Exercise instructions — Go to the line containing "410x193 pixels." below; retype it and all following lines exactly, and leave out the pictures.

Input records —
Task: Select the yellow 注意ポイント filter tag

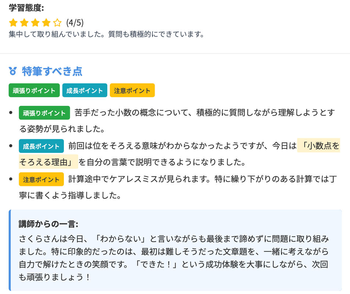Action: point(132,90)
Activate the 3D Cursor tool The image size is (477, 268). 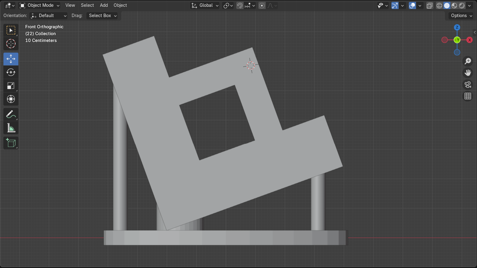pyautogui.click(x=11, y=44)
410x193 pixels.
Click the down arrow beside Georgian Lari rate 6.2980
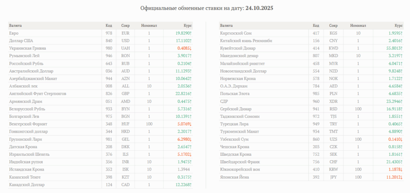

Task solution —
410x193 pixels.
Click the down arrow beside Georgian Lari rate 6.2980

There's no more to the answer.